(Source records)

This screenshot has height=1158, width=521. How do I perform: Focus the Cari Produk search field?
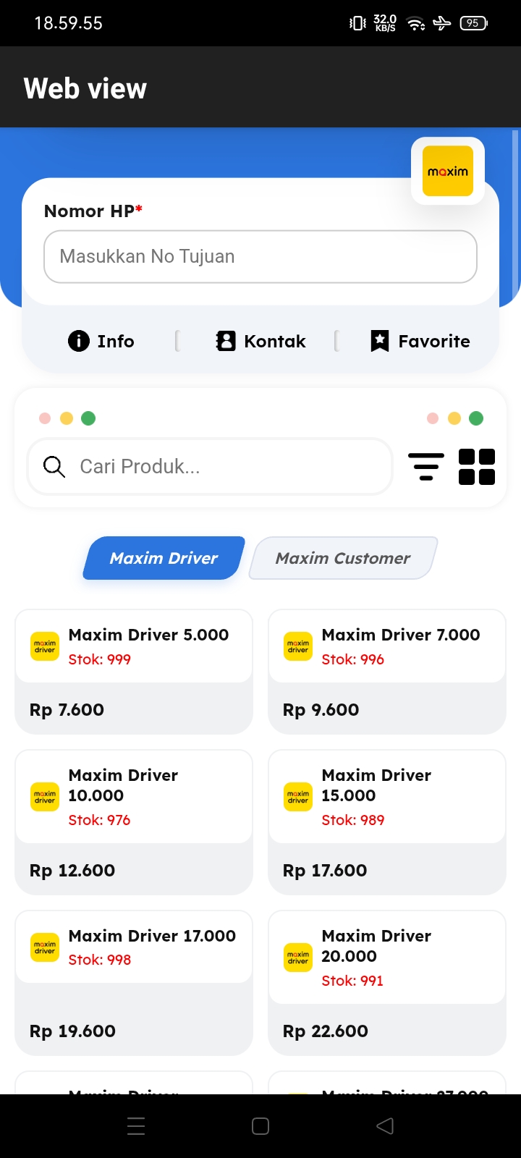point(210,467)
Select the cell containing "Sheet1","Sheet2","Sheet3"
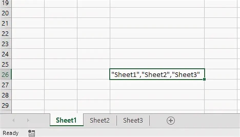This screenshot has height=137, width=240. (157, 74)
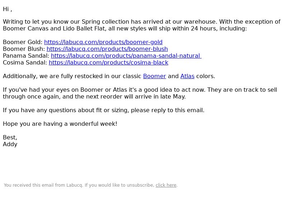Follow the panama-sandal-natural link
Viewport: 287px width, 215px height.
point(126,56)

[How to complete this task]
The pictures in the entries above should be left out; all else must be copied exactly.

[Exercise solution]
This screenshot has height=1158, width=521. How do I perform: Focus the Cari Produk search field?
point(210,467)
Select the cell containing "Sheet1","Sheet2","Sheet3"
This screenshot has height=137, width=240. (157, 74)
Follow the panama-sandal-natural link
Viewport: 287px width, 215px height.
point(126,56)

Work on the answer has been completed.